E QUESTA è la botta. Quanto alla risposta, niente di niente. Anche se era inizialmente previsto che la Farnesina rilasciasse una nota ufficiale. La decisione di non farlo è dovuta alla richiesta dei genitori di Cecilia Sala: «silenzio stampa» perché la situazione è «complicata e molto preoccupante» e richiede

«riservatezza e discrezione». Sembra quasi di essere tornati indietro di una settimana, quando la notizia dell’arresto della giornalista non era stata diffusa proprio per agevolare le interlocuzioni con l’Iran. Allora a invocare «riservatezza e discrezione» (esatte parole) era il governo, che nonostante questo non è però riuscito a sbloccare la situazione e continua ad essere in serissima difficoltà.

LA TRATTATIVA per la liberazione di Cecilia Sala passa inevitabilmente per quella che riguarda Mohammed Abedini: i due casi sono in tutta evidenza intrecciati tra loro e almeno Teheran non fa nulla per nasconderlo. La posizione scomoda dell’Italia, in questo contesto, consiste nel fatto che su Abedini pende una richiesta di estradizione degli Stati Uniti. Liberarlo con un atto politico (codice di procedura penale alla mano il ministro Nordio potrebbe farlo quando vuole) vorrebbe dire creare un caso diplomatico con Washington, con tutte le (spiacevoli) conseguenze del caso. È così che, mentre si fronteggiano gli iraniani per Sala, a Roma trattano anche con gli States per il ricercatore 38enne accusato di aver fornito pezzi di droni ai Pasdaran.

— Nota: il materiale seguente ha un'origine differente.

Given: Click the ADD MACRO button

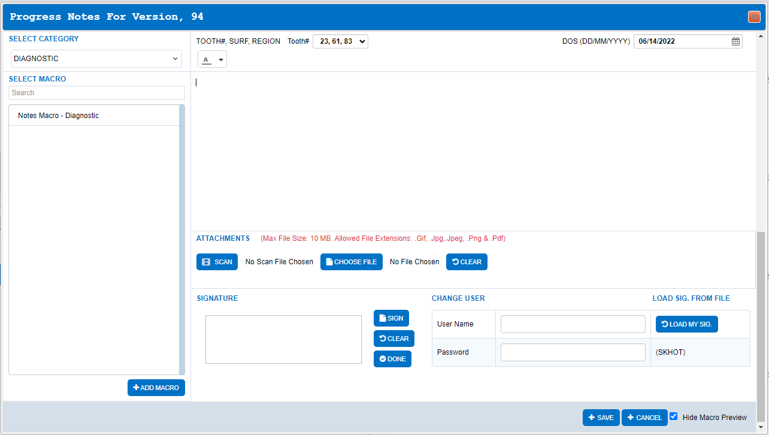Looking at the screenshot, I should 156,388.

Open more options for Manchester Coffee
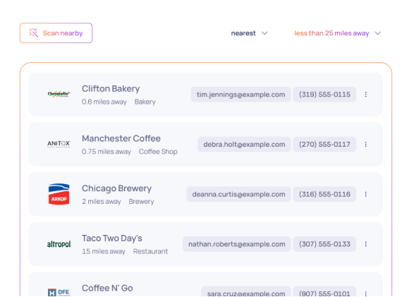pos(365,145)
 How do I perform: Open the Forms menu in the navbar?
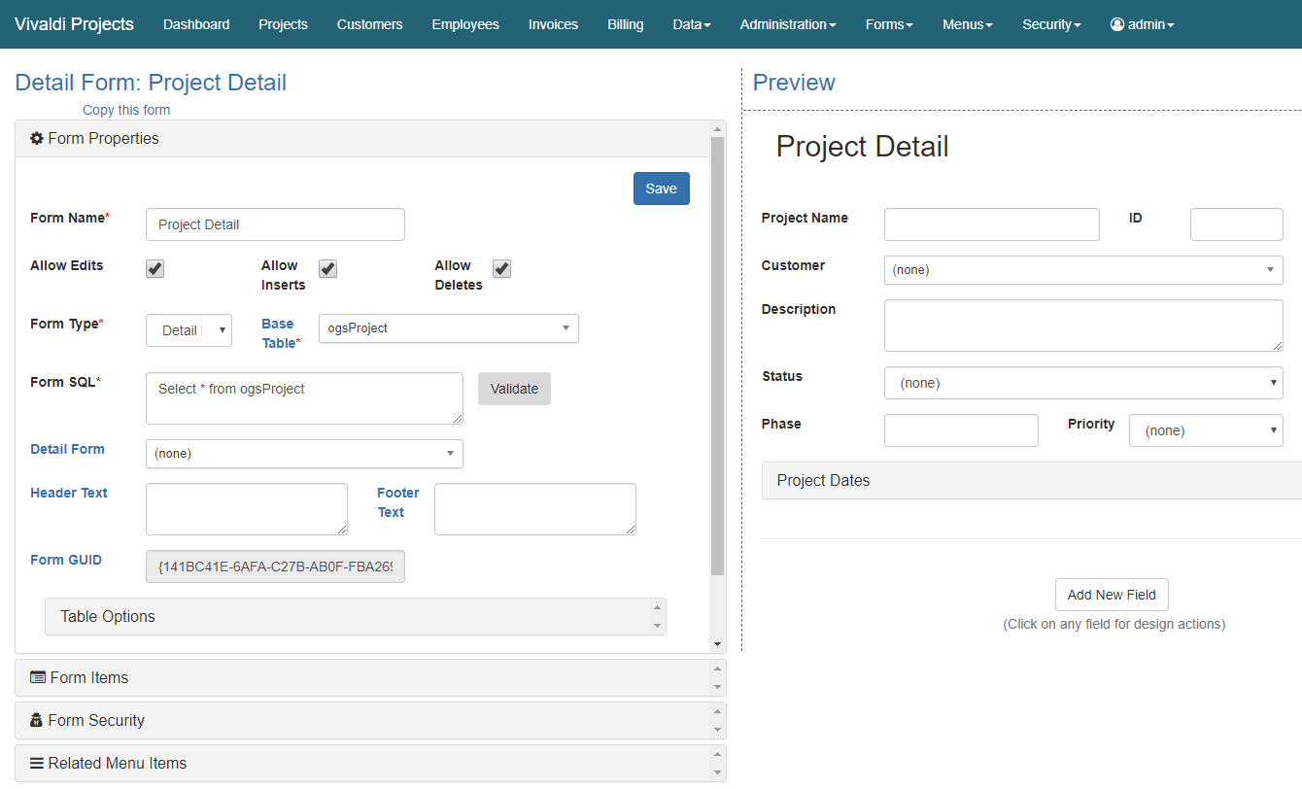(888, 24)
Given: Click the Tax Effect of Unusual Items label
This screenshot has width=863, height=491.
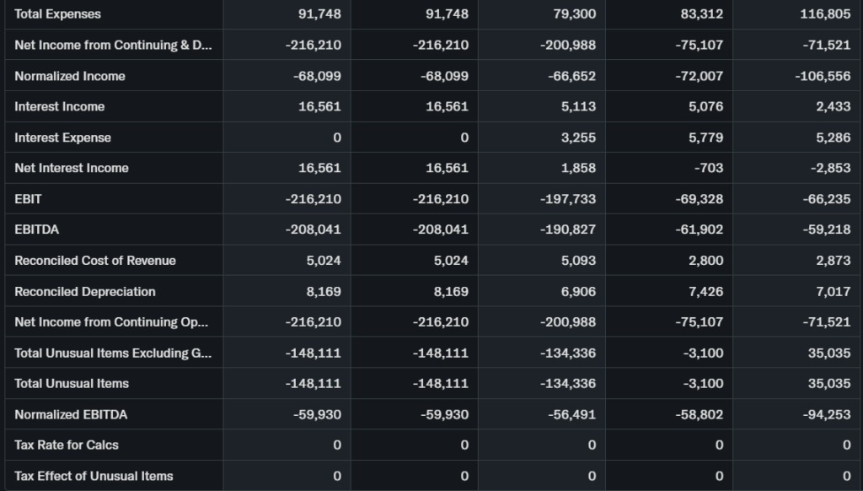Looking at the screenshot, I should (x=94, y=476).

COME STIANO andando le cose è difficile da dire, ma di certo c’è un calendario: la situazione non si potrà sbloccare prima del 9 gennaio – quando Joe Biden verrà in Italia e non lo si può accogliere con uno sgarbo tanto grande come il diniego della consegna di un ricercato – e dovrà essere risolta entro il 20 dello stesso mese, quando alla Casa Bianca si insedierà Donald Trump. La prima scadenza è di quelle tassative: dal ministero della Giustizia fanno sapere che nessuna decisione verrà presa prima del pronunciamento della Corte d’appello di Milano sui domiciliari al ricercatore ed è un modo per prendere tempo. L’udienza camerale è fissata al 15 gennaio e la pg Francesca Nanni ha già espresso il suo parere negativo alla scarcerazione. Che la soluzione possa arrivare da lì a cinque giorni però appare molto difficile e all’orizzonte si materializza lo spettro dei tempi lunghi, quasi infiniti, della giustizia e dei suoi ricorsi. Il tutto mentre Sala continuerebbe a essere reclusa a Teheran. Uno scenario da incubo che peraltro metterebbe il governo in seria difficoltà.

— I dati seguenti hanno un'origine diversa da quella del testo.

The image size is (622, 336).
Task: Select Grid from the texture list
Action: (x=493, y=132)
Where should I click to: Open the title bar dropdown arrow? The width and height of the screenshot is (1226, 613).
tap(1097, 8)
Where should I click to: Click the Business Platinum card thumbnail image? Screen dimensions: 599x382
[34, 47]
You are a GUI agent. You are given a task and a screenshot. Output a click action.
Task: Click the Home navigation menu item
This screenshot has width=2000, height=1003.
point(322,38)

INTANTO, ieri Abedini ha ricevuto in carcere la visita del suo avvocato Alfredo De Francesco per la terza volta dal suo arresto. Il colloquio è servito ad aggiornare l’uomo su gli ultimi sviluppi giudiziari del suo caso e per annunciargli che la settimana prossima riceverà la visita dell’ambasciatore iraniano. Su Sala, a quanto riporta De Francesco, Abedini ha detto di star pregando, oltre che per se stesso, anche per lei.